Une partie non négligeable des clients n’attendent que ça de pouvoir acheter une voiture en ligne, réserver un essai ce n’est plus suffisant.
Et cela va continuer d’évoluer dans le bon sens !  Le digital concerne tout le monde maintenant, toutes les tranches d’âge. L’enjeu est donc du côté des constructeurs ? Exactement, c’est à nous via nos business models de s’adapter. À mon sens, l’erreur serait de prendre le processus actuel et de le digitaliser. On ne doit pas copier-coller l’existant mais intégrer le digital dès le départ. Il faut repenser totalement le parcours client, en repartant d’une feuille blanche.  Comment faites-vous parler la Data ? Nous avons construit une nouvelle architecture avec une base centrale, qui récupère la data via tous nos touchpoints : site web, application… L’idée est d’unifier et de centraliser la data.
L’obstacle principal pour l’automobile est de connecter les sources de data des différents acteurs entre elles : les constructeurs, les concessionnaires, le financement, tout en se conformant aux directives RGPD évidemment.
La question du transfert de l’information client est clé. Notre objectif est vraiment l’unification de la data, de partager cette data afin d’enrichir l’expérience client et de s’assurer que tous les partis impliqués y gagnent quelque chose. Tout en s’assurant que cela reste transparent et simple pour le client bien sûr ! Quelles exploitations de la data faites-vous ?  La data contribue principalement à améliorer la navigation de nos sites. Le but est de fluidifier le parcours en ligne en le personnalisant sur la base des comportements de nos utilisateurs. Ainsi ces derniers construisent un projet automobile qui leur est propre.
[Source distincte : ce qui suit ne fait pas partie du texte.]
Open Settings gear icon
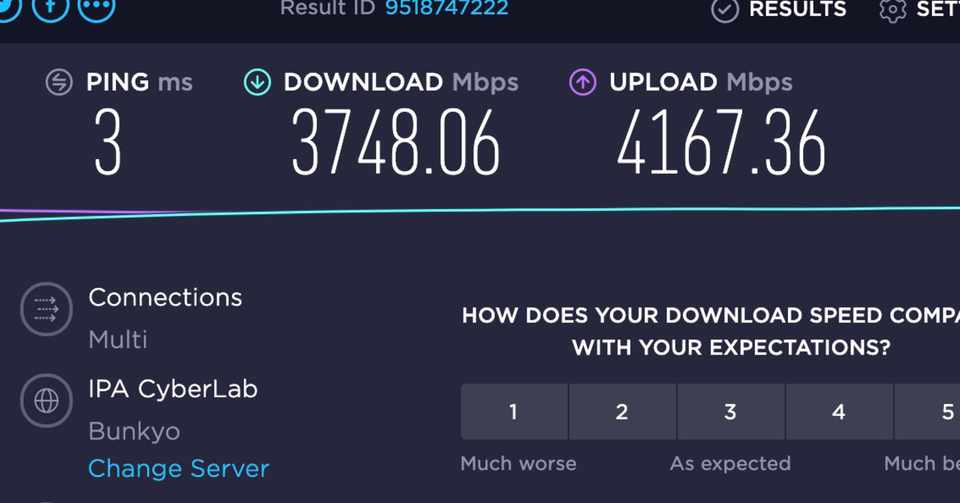 tap(893, 9)
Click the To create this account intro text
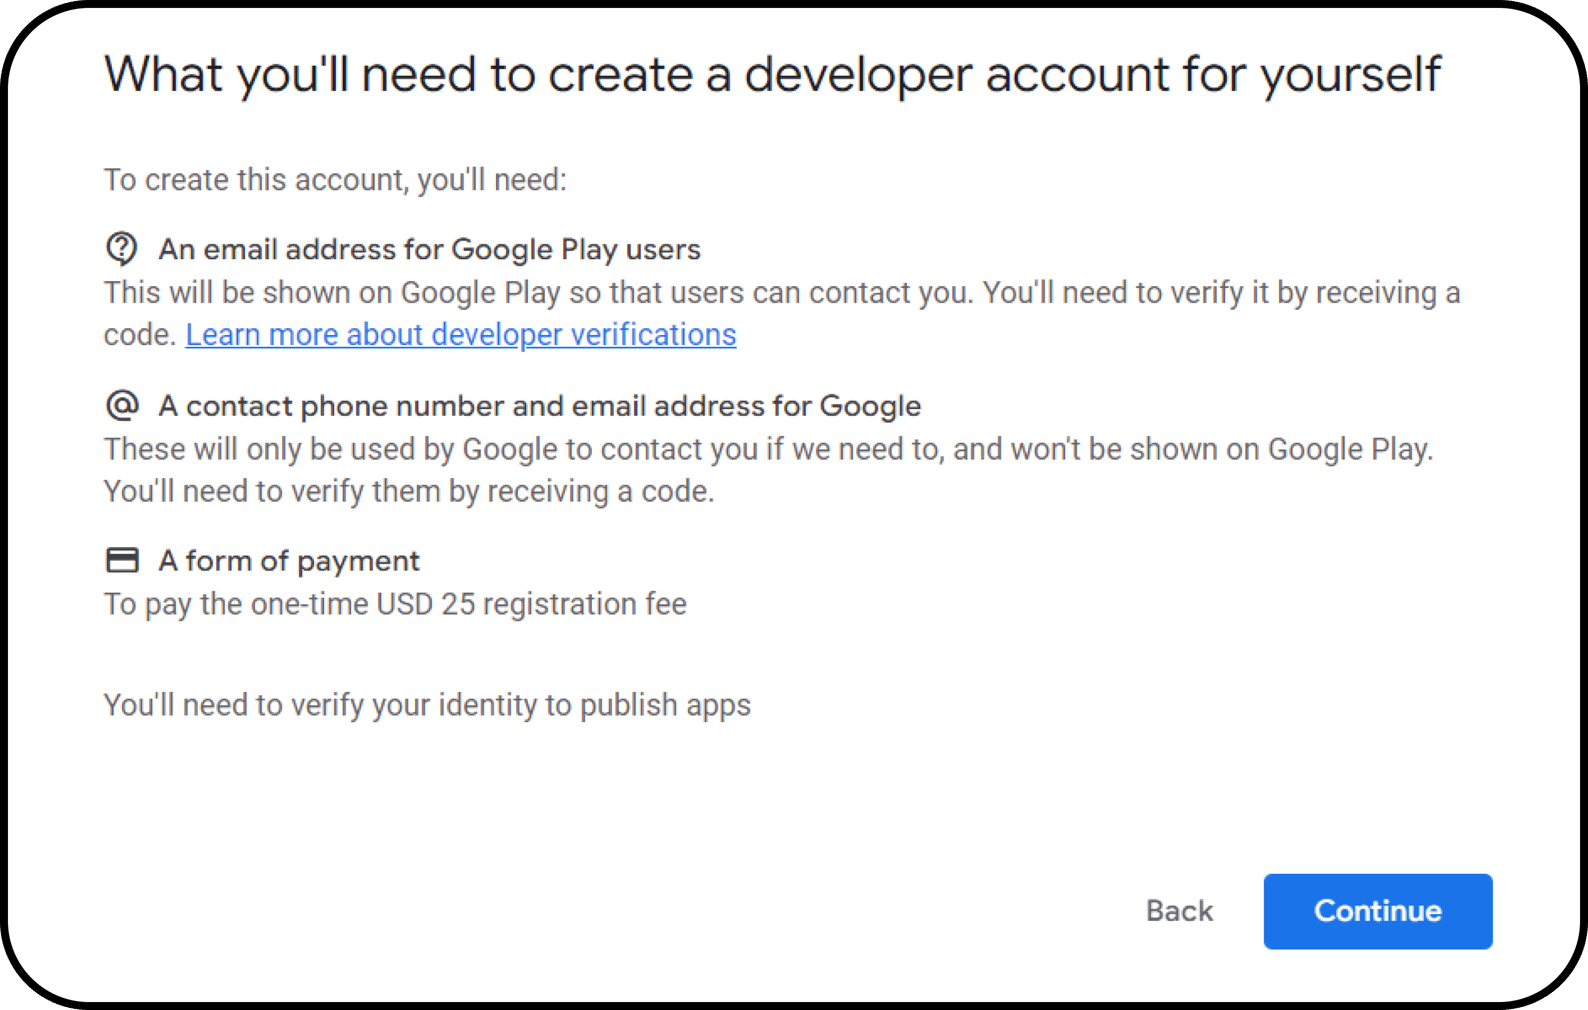 335,179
Plus le client s’engage sur le site, plus nous devons l’accompagner avec un contenu adapté à son profil. Pour cela les équipes s’appuient sur un scoring identifiant les priorités selon les segments. Exploiter correctement la data permet de mettre en place des personnalisations fortes. Constatez-vous des problématiques particulières ? La data est donc la promesse d’un monde merveilleux ? Pas tout à fait encore. Il y a encore de vraies ruptures pour le client en ce qui concerne l’omnicanalité. Le client doit être davantage mis au centre, les parcours ne sont pas assez fluides : il doit répéter son dossier, parfois reprendre à zéro. S’ajoute à cela, une grande hétérogénéité des acteurs impliqués dans le parcours client : constructeur, concessionnaire, site, call center, financement... Comment justement réconcilier les parcours offline et online ? C’est le nerf de la guerre ! Nous travaillons actuellement sur la possibilité pour un prospect de commencer son projet auto en ligne (configuration, estimation de reprise de sa voiture…), de le sauvegarder et de le rendre ensuite accessible au vendeur en concession afin que celui-ci puisse préparer son rendez-vous et être plus efficace. 
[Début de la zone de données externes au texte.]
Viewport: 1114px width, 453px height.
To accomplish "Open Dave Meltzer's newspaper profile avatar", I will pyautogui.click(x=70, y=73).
Si on veut que ce soit simple pour le client, il faut être organisé de manière simple : des objectifs communs à tous les services, éviter les silos et que chacun y voit un intérêt. Le tout, bien coordonné.
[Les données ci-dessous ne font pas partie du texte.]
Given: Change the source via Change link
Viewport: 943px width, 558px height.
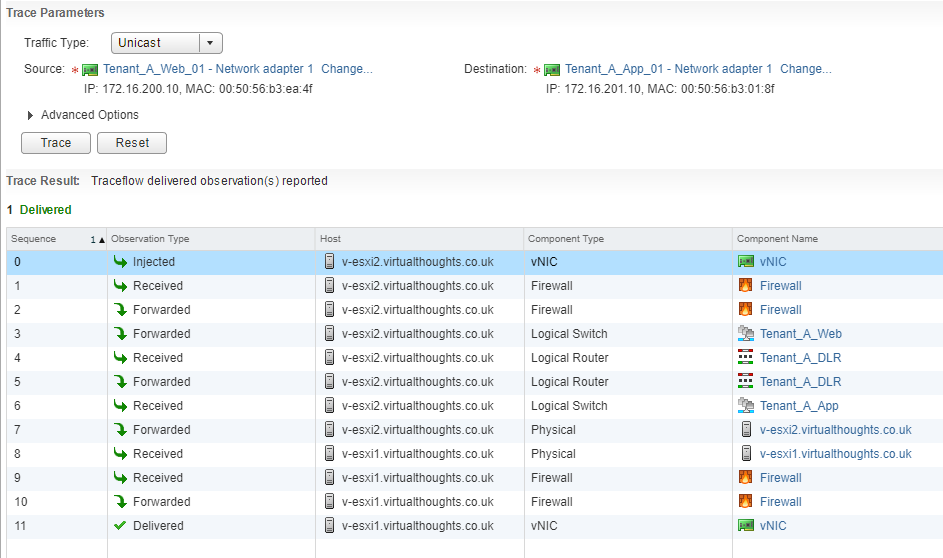Looking at the screenshot, I should (347, 69).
Au final, les constructeurs doivent se poser deux questions. Celle du client : que veut-il ? Et celle de la data et de la performance, l’objectif final reste de faire du chiffre. Pour atteindre cet équilibre, les marques peuvent s’aider d’outils sur la personnalisation, le VoC (Voice of Customer), d’analyses… Quelles solutions utilisez-vous ? Sur la partie web, nous utilisons principalement les outils Google. Idem pour la partie data (Google Optimize), l’A/B testing et la partie média. Évidemment, nous travaillons avec Contentsquare pour l’analyse détaillée des parcours.  Nous étudions un certain nombre de solutions pour industrialiser la personnalisation. Et pour tout ce qui est Voice of Customer ? L’utilisation des feedbacks utilisateurs sur l’expérience client est clairement un sujet à accélérer. Les retours clients sont clés pour améliorer les parcours clients. Par exemple, les feedbacks utilisateurs sur la partie online alimentent quasiment en temps réel les équipes PO, UX, UI afin d’améliorer nos produits web.  Quels sont les impacts de la data dans l’organisation et la prise de décision ? La culture de la performance est un point fondamental et la data nous aide clairement à aller dans ce sens. Chaque release, chaque demande d’évolution doit être justifiée par de la data et avoir un impact sur la conversion ou la satisfaction client. Au sein de mon équipe, nous fonctionnons autour de KPI clés et simples pour que toutes les équipes poussent dans le même sens. L’objectif est de pouvoir tester le plus rapidement possible afin de ne garder que les meilleurs tests puis les industrialiser. Notre prise de décision est clairement data-driven et les déploiements en dépendent. La data permet de sortir de la culture de l’intuition. 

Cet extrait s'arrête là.